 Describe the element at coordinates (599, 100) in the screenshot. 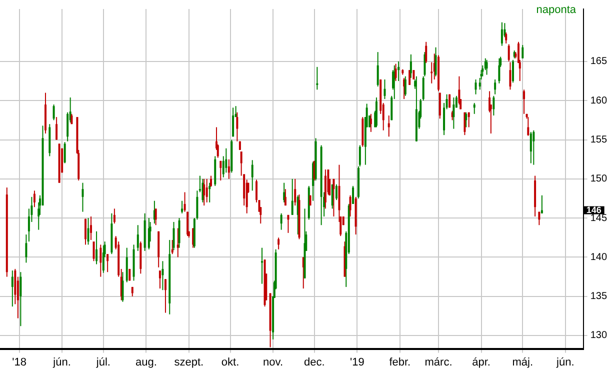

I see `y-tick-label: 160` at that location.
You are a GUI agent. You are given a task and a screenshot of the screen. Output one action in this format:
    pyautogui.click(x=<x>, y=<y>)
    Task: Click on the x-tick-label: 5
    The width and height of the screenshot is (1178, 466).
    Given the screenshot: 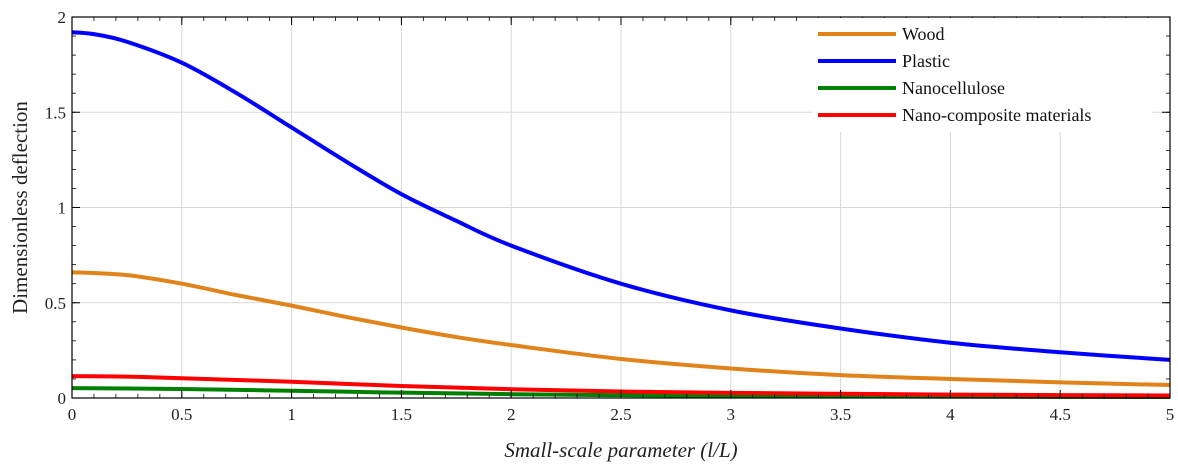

Description of the task: Rewrite the lines above, swapping "screenshot" for "screen capture" wherever it appears and changing nothing else. Leave the pictures out.

Worked solution:
 Describe the element at coordinates (599, 100) in the screen capture. 

I see `y-tick-label: 160` at that location.
You are a GUI agent. You are given a task and a screen capture of the screen. Output one action in this format:
    pyautogui.click(x=<x>, y=<y>)
    Task: Click on the x-tick-label: 5
    The width and height of the screen capture is (1178, 466).
    Given the screen capture: 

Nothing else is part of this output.